Your assignment: Where the line containing "Open the three-dot more options menu" appears in the entries below, begin there and output every line through the last, exactly, minus the pictures.

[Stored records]
····················

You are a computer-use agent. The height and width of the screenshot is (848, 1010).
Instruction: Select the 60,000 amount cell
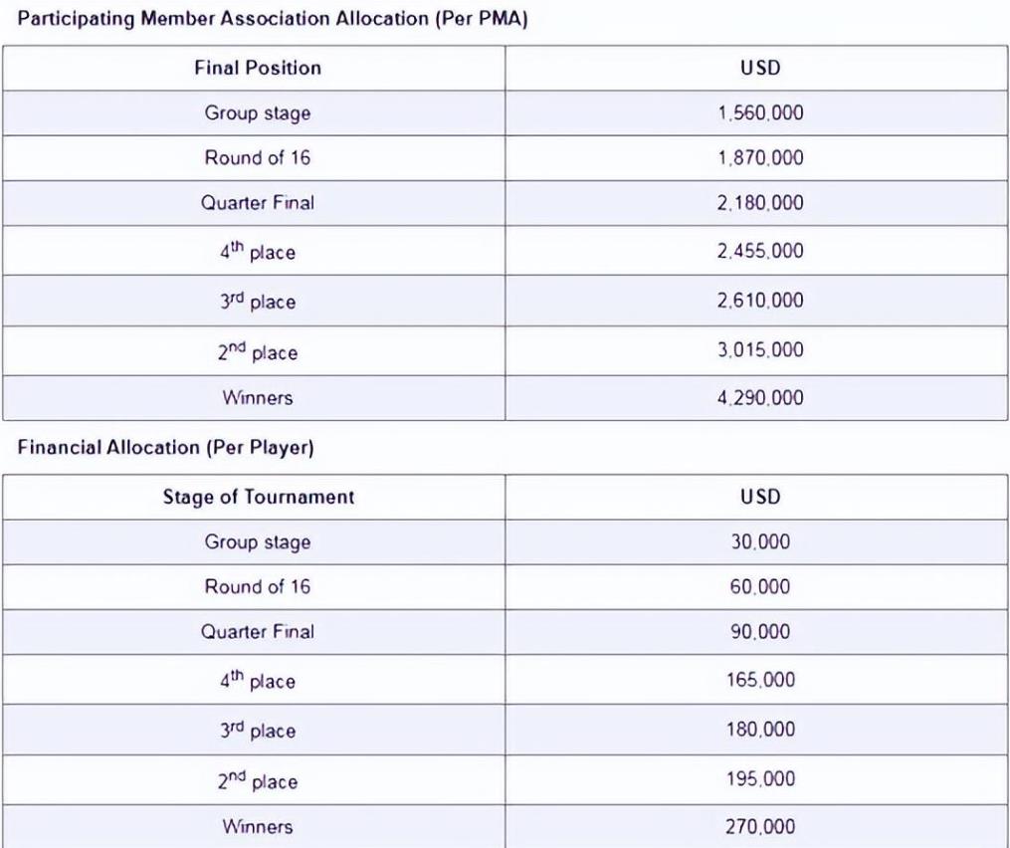click(x=760, y=586)
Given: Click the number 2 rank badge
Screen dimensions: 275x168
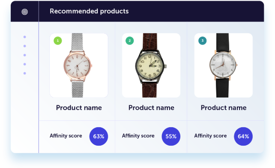Looking at the screenshot, I should coord(130,41).
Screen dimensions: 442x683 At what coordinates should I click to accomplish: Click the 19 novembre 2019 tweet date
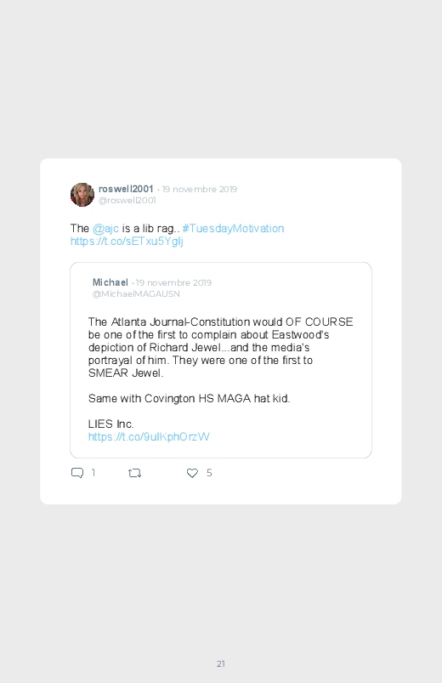click(200, 189)
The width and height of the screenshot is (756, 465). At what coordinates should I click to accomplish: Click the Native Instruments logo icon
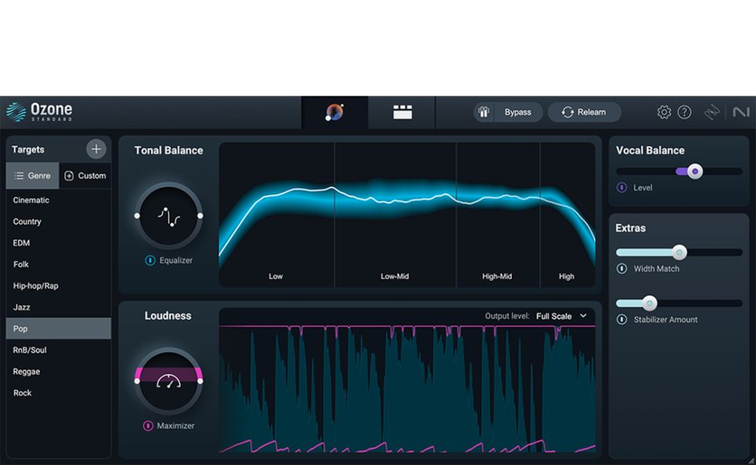coord(740,113)
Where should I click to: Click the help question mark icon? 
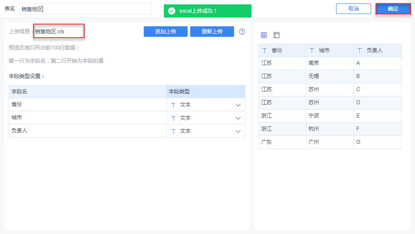242,32
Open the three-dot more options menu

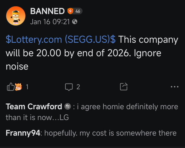(x=175, y=87)
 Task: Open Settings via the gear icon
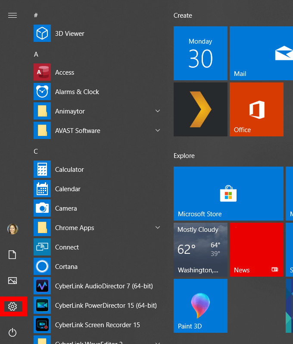pyautogui.click(x=12, y=306)
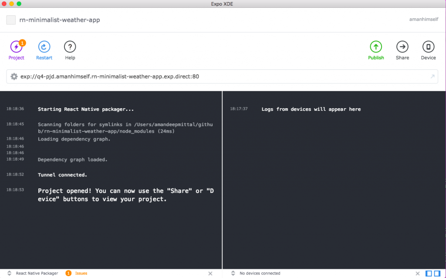
Task: Expand the React Native Packager log selector
Action: 9,273
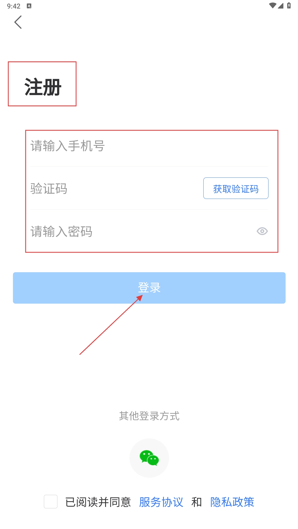Tap the 和 text between the links
298x529 pixels.
click(x=197, y=502)
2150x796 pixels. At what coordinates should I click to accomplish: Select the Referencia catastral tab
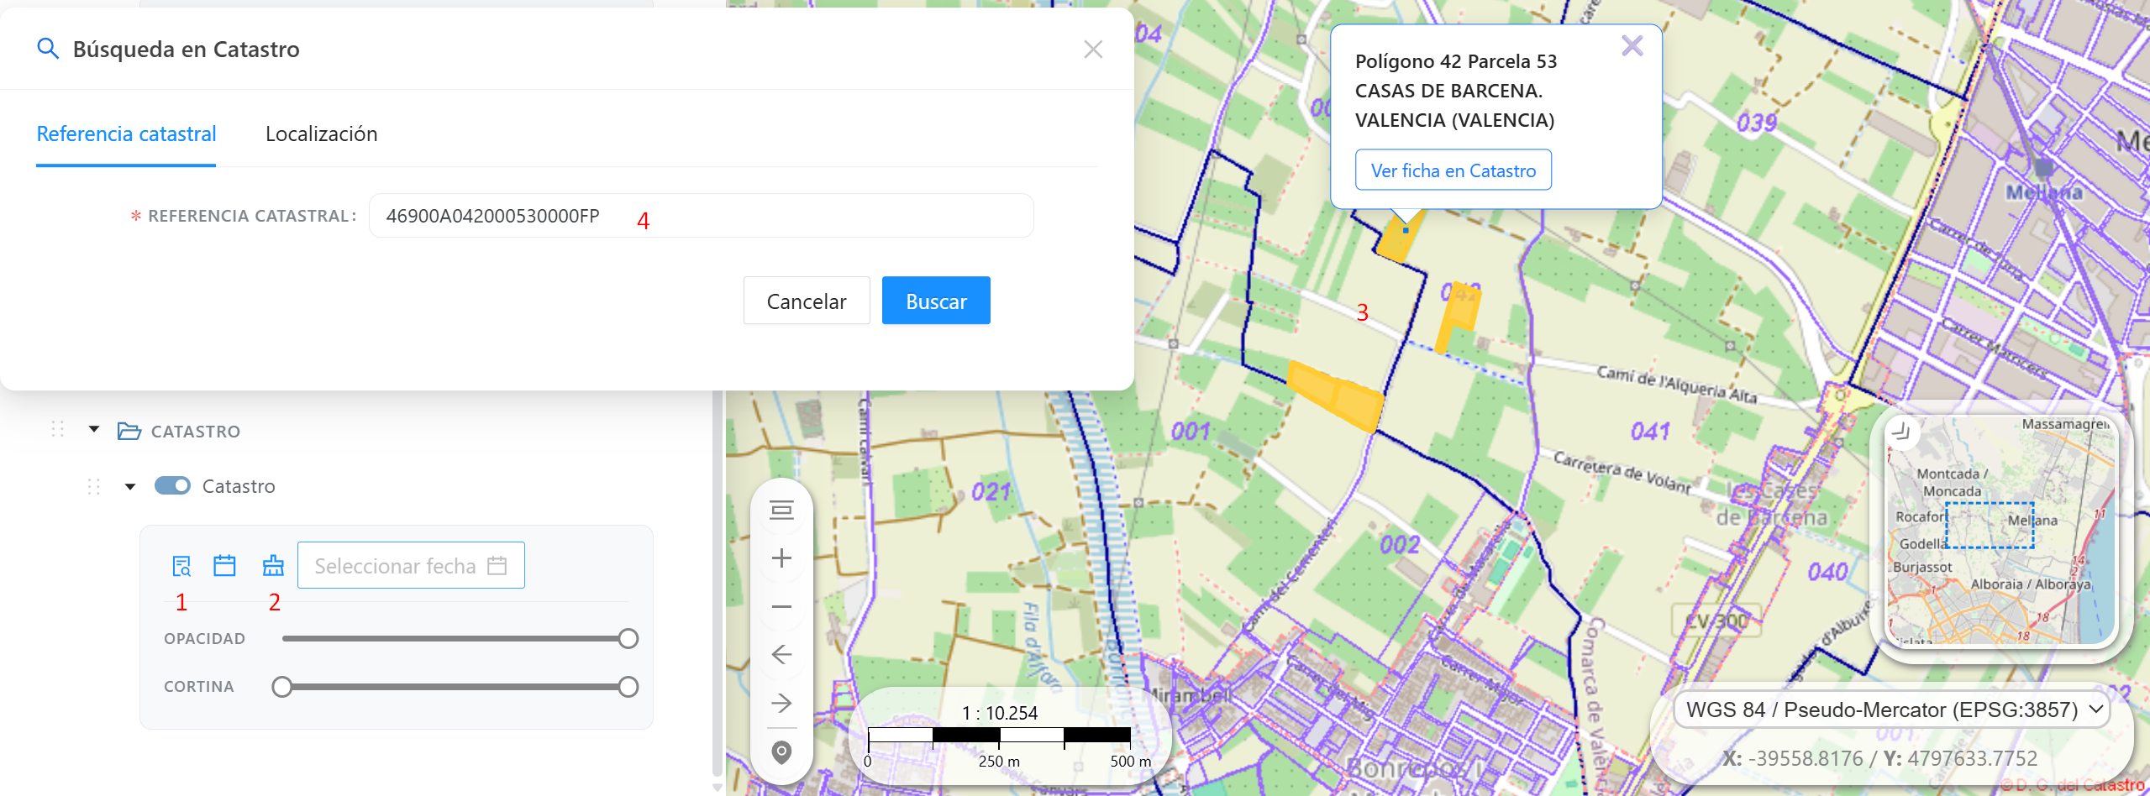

····················

Solution below:
Open the three-dot more options menu

(x=175, y=87)
 Task: Open Settings via the gear icon
pyautogui.click(x=12, y=306)
Task: Expand the React Native Packager log selector
Action: 9,273
Tap the 和 text between the links
298x529 pixels.
click(x=197, y=502)
2150x796 pixels. At what coordinates should I click to accomplish: Select the Referencia catastral tab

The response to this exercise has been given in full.